* **Assigned task**
Your answer must be the exact lines from the one holding "Open the search magnifier in the title bar" through the last line of the records below, with no pictures.

* **Supplied entries**

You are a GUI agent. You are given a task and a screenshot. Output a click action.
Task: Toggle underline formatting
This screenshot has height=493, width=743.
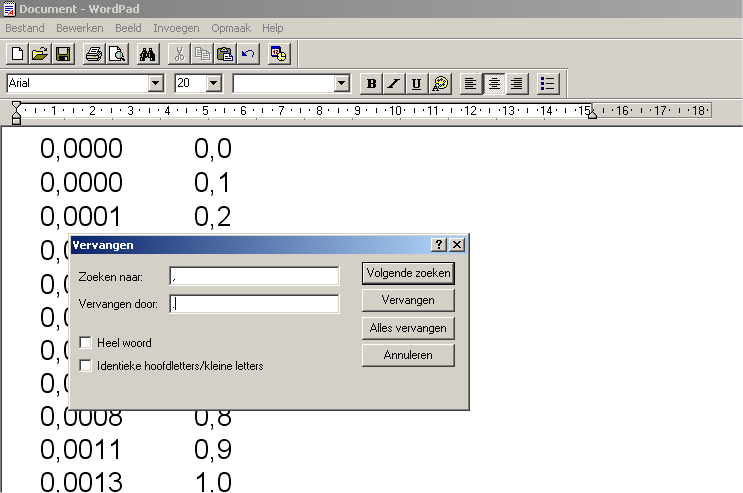pyautogui.click(x=416, y=83)

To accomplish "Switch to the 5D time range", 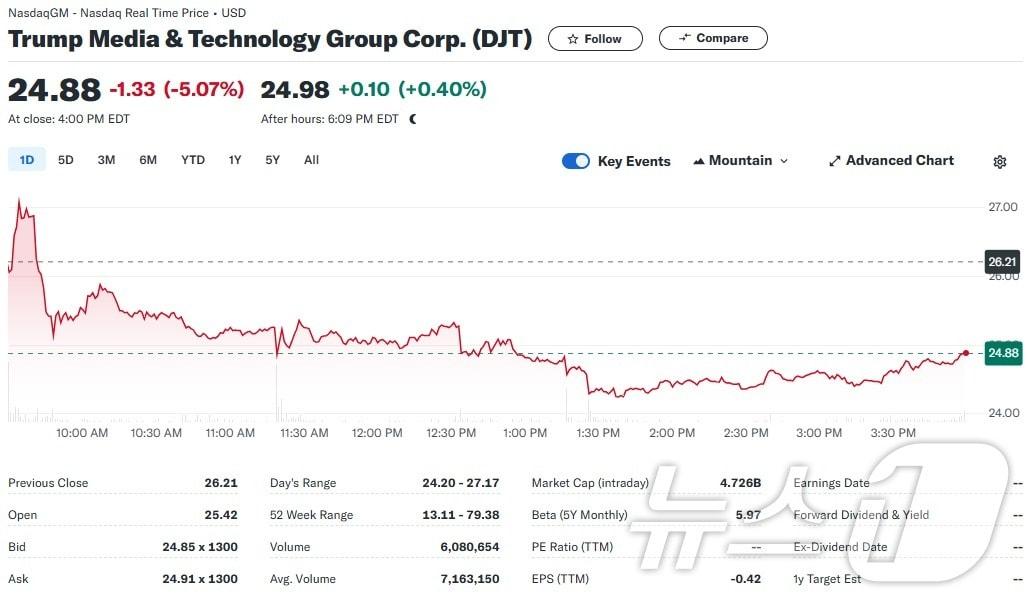I will click(x=66, y=160).
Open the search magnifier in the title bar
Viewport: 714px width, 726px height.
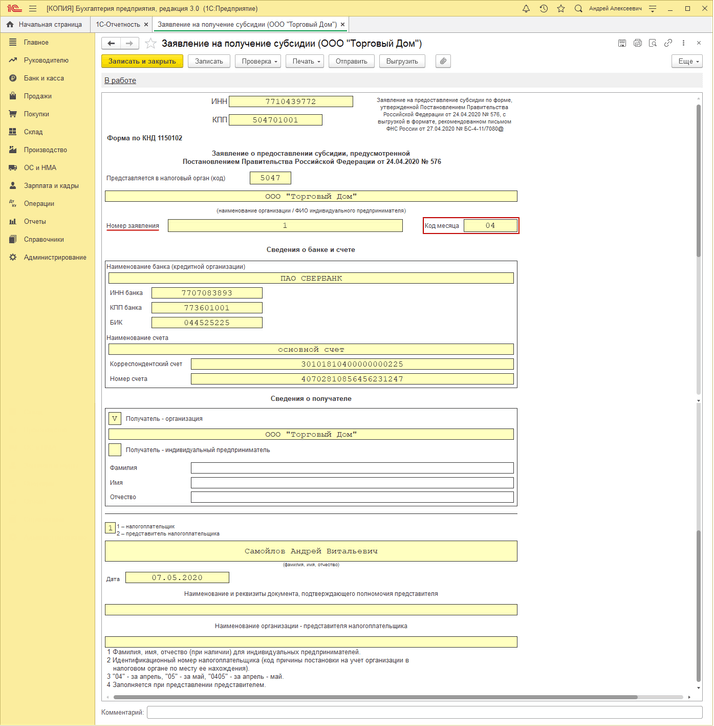tap(577, 8)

* **Reply**
Open the search magnifier in the title bar
Viewport: 714px width, 726px height.
tap(577, 8)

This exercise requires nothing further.